(Dataset records)
################

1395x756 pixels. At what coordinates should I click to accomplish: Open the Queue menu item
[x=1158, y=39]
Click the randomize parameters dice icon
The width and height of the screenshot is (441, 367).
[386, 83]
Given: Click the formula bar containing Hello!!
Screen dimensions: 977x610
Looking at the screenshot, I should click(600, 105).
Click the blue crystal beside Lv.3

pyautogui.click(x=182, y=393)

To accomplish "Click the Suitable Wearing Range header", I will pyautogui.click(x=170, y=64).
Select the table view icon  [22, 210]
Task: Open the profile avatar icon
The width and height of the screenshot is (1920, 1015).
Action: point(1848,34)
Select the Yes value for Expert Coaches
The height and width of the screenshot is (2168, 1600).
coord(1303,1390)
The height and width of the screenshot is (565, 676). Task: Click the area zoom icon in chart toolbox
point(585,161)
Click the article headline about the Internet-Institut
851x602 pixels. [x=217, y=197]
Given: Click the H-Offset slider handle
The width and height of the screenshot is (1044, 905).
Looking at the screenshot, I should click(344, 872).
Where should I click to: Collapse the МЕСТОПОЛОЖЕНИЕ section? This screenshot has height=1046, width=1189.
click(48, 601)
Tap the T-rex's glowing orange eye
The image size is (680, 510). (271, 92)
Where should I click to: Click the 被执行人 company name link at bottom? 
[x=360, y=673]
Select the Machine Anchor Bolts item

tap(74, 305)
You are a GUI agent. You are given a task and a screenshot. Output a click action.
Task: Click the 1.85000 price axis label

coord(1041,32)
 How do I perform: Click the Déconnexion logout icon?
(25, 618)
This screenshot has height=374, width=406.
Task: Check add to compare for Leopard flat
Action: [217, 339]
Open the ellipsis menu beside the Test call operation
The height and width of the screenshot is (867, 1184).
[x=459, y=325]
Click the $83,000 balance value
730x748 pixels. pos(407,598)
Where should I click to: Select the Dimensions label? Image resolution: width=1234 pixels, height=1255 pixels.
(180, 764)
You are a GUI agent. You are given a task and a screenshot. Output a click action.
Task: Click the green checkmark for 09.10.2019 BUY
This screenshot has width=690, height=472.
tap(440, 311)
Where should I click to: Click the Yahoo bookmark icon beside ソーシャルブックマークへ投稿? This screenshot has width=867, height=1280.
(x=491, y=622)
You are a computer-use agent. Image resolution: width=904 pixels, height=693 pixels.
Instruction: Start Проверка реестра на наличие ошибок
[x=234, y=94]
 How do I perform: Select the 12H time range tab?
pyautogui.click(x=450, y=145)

################

_YOUR INSTRUCTIONS_: Return exactly the lines from the line holding "Where should I click to: Click the Yahoo" to the last line of the data, with both of those lines included and nothing added.

_SOLUTION FOR THIS EXERCISE_:
Where should I click to: Click the Yahoo bookmark icon beside ソーシャルブックマークへ投稿? This screenshot has width=867, height=1280.
(x=491, y=622)
You are a computer-use agent. Image resolution: width=904 pixels, height=693 pixels.
Instruction: Start Проверка реестра на наличие ошибок
[x=234, y=94]
 How do I perform: Select the 12H time range tab?
pyautogui.click(x=450, y=145)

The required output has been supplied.